* [Short problem 1] In the post about the TikTok writing challenge, which groups of people is the TikTok account said to be mostly for? List each one.

* [Document text]
--- START ---

First Post. Suicide. Trigger Warning.
My intentions are simple — to be raw. To be unapologetically myself.
What brought me back to sanity, or maybe even the insanity of writing again — as someone who once dreamed of being a writer and storyteller, maybe as a form of art or escapism — was a TikTok challenge earlier this year, 2025.
The prompt was: “I met up with my younger self for coffee…” and you just write something short about what that would look like for you.
When I decided to participate, it came after a lot of reflection and quiet thought. I knew exactly what I wanted to write about — but I also knew it would come with a trigger warning.
My TikTok isn’t popular (thank God). It’s mostly just for my close friends, locals, and the occasional person who creeps to see what I’m up to. So, was I brave enough to share something so raw and intimate, so publicly?
The decision was simple: who fcking cares.*
Here it is:
I met the younger version of myself for a coffee at our hometown cafe. She was ten minutes late, and I was two minutes early—some things never change.

--- END ---

* [Record set]
--- START ---

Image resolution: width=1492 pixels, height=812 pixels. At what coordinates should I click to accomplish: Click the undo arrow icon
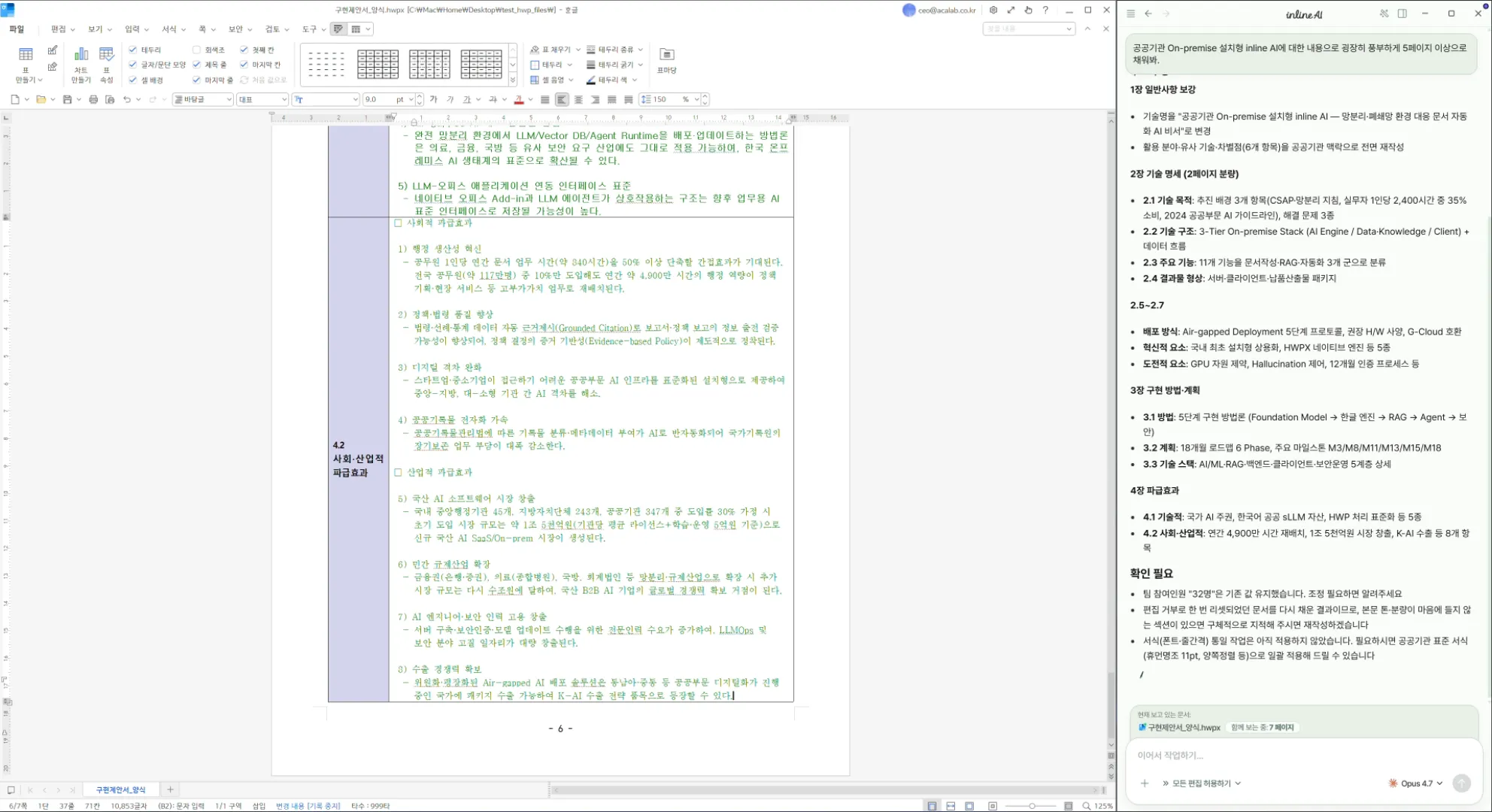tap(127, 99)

--- END ---
--- START ---

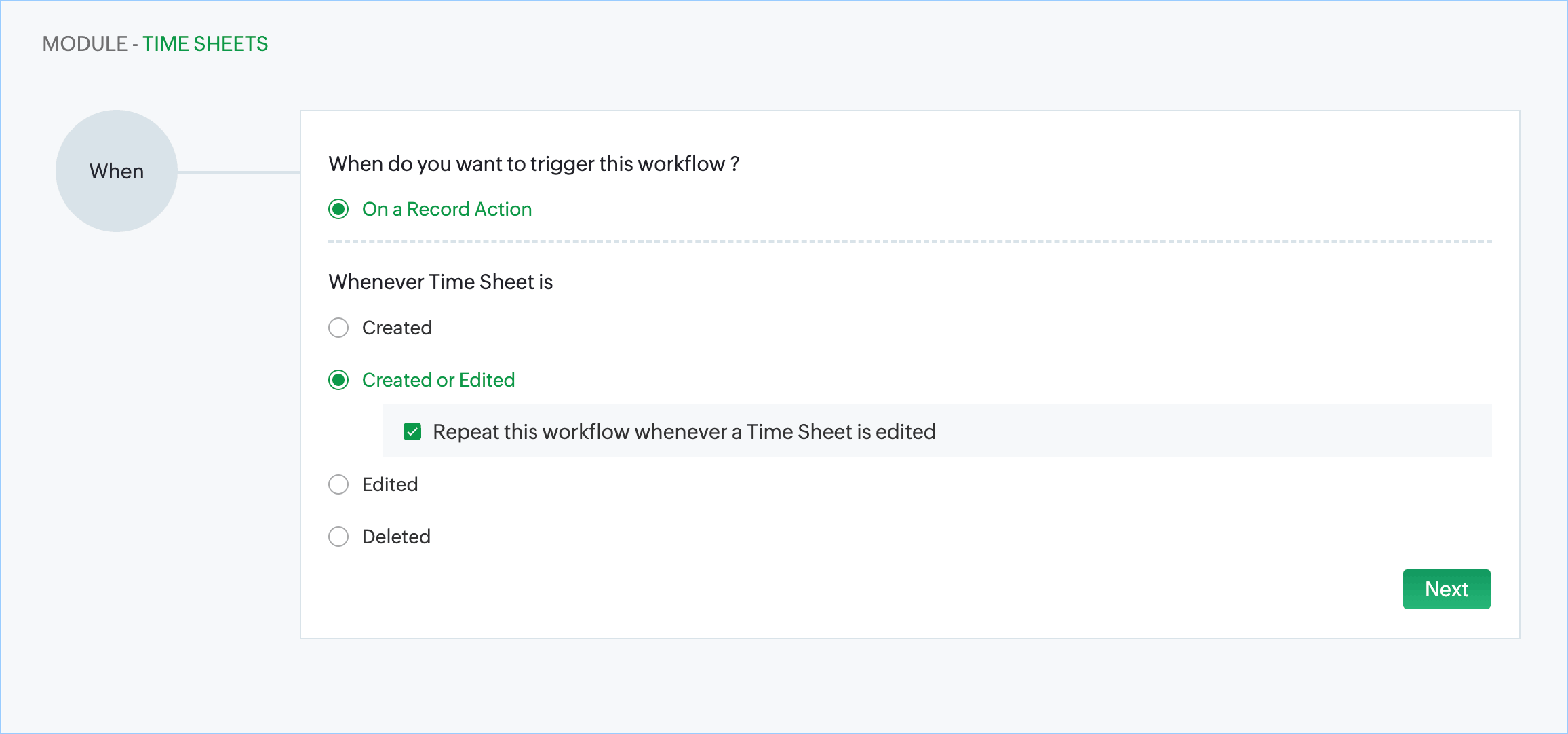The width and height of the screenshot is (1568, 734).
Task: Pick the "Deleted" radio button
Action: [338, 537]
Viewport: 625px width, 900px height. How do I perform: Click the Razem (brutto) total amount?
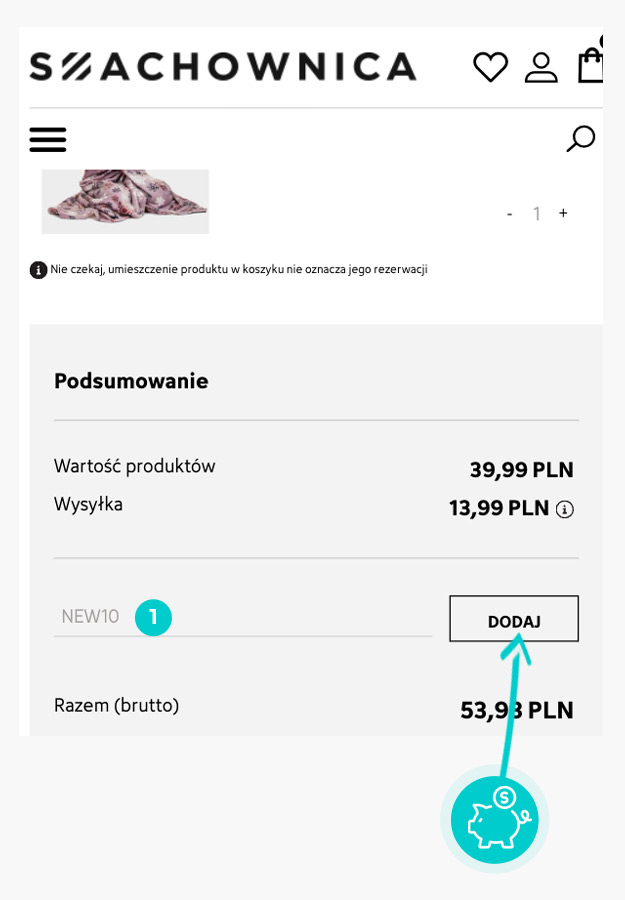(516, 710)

--- END ---

* [Short problem 2] Reproduce the entries from the line holding "Image resolution: width=1492" through the line holding "tap(127, 99)", inclusive. Leave the pictures out.

* [Exercise result 1]
- Close friends
- Locals
- The occasional person who creeps to see what I'm up to

* [Exercise result 2]
Image resolution: width=1492 pixels, height=812 pixels. At what coordinates should I click to accomplish: Click the undo arrow icon
tap(127, 99)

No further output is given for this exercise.